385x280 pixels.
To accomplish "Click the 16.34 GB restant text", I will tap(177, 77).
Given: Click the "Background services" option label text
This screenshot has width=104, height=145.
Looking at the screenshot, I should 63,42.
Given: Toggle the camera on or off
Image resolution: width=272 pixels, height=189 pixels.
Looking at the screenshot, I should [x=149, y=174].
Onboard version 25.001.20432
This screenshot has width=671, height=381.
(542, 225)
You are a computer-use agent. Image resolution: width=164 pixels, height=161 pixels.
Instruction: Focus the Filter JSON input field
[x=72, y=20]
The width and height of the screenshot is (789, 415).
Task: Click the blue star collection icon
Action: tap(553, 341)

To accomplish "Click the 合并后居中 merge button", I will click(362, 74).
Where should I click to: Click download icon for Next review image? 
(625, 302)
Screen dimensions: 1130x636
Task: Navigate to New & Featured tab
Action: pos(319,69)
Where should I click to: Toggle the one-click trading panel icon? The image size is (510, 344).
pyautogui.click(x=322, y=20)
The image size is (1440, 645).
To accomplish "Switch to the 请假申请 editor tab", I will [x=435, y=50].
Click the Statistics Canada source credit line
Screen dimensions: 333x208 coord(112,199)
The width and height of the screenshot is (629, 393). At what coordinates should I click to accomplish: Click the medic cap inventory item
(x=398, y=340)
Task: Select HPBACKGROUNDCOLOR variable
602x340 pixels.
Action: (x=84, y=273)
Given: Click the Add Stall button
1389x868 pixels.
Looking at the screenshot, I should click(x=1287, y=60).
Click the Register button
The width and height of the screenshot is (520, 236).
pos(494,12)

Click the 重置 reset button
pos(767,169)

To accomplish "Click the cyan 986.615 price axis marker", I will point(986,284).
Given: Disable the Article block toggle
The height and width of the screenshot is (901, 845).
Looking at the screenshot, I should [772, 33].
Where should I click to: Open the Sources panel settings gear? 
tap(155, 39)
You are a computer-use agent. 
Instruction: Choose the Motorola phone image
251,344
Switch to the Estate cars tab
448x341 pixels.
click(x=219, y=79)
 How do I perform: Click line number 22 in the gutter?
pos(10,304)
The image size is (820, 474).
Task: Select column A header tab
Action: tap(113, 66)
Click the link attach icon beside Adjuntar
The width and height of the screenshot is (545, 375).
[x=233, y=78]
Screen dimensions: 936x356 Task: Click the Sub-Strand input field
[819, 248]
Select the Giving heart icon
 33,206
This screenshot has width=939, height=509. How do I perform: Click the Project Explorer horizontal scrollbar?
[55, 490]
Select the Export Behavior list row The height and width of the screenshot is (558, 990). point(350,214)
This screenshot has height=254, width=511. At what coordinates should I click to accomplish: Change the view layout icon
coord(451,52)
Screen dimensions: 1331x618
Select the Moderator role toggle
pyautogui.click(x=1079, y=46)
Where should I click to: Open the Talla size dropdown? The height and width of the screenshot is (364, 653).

### YOUR OBJECTIVE
Check each line above for the string "Given", then copy the ones that have it.

### RESPONSE TO THE EXERCISE
Given: Click the "Background services" option label text
Given: Toggle the camera on or off
Given: Click the Add Stall button
Given: Disable the Article block toggle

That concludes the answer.